▸ **YOUR GOAL**
Find every line in the records below that holds the word "label" and copy it.

(INFORMATION PROVIDED Opens)

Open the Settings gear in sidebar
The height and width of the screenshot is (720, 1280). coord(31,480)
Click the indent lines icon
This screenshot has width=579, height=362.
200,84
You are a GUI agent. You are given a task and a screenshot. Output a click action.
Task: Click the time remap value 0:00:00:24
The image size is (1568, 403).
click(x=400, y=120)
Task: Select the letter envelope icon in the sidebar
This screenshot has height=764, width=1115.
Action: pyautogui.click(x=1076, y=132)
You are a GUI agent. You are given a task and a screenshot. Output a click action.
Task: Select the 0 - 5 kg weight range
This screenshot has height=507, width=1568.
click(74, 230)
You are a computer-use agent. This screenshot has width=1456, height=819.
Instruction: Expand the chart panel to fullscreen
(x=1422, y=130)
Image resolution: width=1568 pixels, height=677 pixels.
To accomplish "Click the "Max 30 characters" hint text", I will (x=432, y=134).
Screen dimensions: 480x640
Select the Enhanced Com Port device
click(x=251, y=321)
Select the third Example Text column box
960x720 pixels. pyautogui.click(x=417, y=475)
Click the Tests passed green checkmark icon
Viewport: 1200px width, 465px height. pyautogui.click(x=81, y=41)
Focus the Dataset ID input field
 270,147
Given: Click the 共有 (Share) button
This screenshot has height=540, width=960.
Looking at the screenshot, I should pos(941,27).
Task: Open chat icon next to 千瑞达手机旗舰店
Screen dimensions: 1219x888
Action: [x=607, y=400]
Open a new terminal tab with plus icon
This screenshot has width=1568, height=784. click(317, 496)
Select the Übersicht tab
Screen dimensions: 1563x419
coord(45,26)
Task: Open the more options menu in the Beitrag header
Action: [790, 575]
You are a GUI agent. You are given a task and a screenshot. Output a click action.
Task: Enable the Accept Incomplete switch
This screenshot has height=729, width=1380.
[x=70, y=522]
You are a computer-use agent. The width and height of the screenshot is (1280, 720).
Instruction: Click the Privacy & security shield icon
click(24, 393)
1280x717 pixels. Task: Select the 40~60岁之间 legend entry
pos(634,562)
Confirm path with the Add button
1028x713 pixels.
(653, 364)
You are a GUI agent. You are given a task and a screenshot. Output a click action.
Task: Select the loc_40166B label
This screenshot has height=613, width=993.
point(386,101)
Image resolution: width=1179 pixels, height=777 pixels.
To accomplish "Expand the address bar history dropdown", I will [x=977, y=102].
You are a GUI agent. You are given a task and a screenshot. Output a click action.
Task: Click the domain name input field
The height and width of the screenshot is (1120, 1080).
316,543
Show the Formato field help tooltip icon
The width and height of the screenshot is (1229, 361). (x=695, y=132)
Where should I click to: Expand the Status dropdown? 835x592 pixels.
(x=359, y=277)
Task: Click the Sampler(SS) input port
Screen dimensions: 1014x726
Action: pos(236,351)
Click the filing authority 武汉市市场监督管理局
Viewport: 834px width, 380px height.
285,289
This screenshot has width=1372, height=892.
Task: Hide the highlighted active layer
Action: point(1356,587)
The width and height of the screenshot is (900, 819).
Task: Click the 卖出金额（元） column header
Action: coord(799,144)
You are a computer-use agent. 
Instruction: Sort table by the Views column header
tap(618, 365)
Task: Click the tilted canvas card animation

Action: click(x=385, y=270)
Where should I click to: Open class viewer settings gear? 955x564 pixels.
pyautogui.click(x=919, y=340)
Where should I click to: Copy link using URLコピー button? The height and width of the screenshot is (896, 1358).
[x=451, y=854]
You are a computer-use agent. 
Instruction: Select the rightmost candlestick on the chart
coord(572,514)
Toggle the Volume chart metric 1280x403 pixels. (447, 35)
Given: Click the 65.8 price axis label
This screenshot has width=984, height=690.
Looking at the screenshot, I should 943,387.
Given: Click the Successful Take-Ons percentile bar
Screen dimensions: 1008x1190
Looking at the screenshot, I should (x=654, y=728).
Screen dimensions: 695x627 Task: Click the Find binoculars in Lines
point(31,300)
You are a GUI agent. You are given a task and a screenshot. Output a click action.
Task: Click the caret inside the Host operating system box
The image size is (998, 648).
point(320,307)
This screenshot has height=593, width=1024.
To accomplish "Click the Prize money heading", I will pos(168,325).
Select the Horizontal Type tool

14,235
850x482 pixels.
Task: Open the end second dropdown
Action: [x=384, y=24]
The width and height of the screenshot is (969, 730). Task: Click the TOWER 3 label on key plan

(INFORMATION PROVIDED Closes)

▸ **SOLUTION FOR THIS PROBLEM**
Task: Select the loc_40166B label
Given: Click the 65.8 price axis label
The width and height of the screenshot is (969, 730). Task: Click the TOWER 3 label on key plan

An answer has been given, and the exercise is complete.